I have a soft spot for Mopars, but with the cost cutting and engines being made in MX just to save union labor kind of does it for me. I have a 2018 Jeep Cherokee and it's been flawless, though. It was at its time the most American car you could buy but sadly they're canceling it supposedly along with the Belvedere plant.
 
Sorry, there is an art to accurately communicating sarcasm on the interweb and that wasn't it.
Nope but a few posts later it was clear as he replied.

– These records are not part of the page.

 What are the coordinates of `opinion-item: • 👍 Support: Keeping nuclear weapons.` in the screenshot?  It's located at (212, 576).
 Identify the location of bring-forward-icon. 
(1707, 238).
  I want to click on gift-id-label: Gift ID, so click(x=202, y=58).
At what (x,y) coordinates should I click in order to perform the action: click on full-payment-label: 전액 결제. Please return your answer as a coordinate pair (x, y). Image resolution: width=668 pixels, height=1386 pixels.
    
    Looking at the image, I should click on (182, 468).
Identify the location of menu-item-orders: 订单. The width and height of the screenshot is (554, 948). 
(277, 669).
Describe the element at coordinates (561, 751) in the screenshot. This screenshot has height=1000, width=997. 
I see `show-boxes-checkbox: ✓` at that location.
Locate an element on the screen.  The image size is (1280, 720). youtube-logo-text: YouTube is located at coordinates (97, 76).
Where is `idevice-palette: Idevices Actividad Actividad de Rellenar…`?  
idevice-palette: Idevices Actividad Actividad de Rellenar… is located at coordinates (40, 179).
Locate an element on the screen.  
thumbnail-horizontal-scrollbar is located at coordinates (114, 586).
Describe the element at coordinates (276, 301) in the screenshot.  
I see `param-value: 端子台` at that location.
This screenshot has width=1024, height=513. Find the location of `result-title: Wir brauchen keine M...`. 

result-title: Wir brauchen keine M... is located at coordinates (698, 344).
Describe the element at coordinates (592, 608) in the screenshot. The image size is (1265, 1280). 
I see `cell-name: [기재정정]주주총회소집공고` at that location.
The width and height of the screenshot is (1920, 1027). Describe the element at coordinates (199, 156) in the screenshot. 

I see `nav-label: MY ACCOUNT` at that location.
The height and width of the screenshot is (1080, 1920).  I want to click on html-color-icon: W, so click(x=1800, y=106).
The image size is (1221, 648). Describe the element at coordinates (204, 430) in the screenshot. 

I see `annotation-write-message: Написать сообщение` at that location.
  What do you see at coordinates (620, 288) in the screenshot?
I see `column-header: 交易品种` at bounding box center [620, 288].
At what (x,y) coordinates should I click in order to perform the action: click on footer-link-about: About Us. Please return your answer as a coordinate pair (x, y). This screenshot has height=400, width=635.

Reading comprehension and reading the entire thread before replying is also a lost art.
 
Second that, the owners manual for my '68 Dodge Charger [440 4v] I remember came with a 6 month warranty and explicitly said ~ 426 ci Hemi was designed for supervised closed course "acceleration trials" and came with NO warranty

My '66 Mustang IIRC came with 6 months B2B and 12 months powertrain (289 HiPO only came with 30 days)
I remember young guys buying those muscle cars and getting on them right away. No break in. It was so much fun they couldn't be bothered with putting an easy 1k miles on them. Many of them smoked going down the road.
 
Honestly, is that any easier?
Yes if you drop the engine the gearbox comes too so then you have to drop it off to do the timing chain work, you can take a gearbox out on most models in a couple of hours, you get 16 on average for a engine remove and refit.
Is that supposed to be a big improvement?
Come on, everyone with any common sense knows it’s a big difference.

None of the current engines seem to have any inherent weaknesses with the chains, unless you do what one owner did to his £80,000 SQ8 with the 4.0 TDI and go 23,500 miles on an oil chain. Yeah that caused an elongated timing chain that warranty did not cover.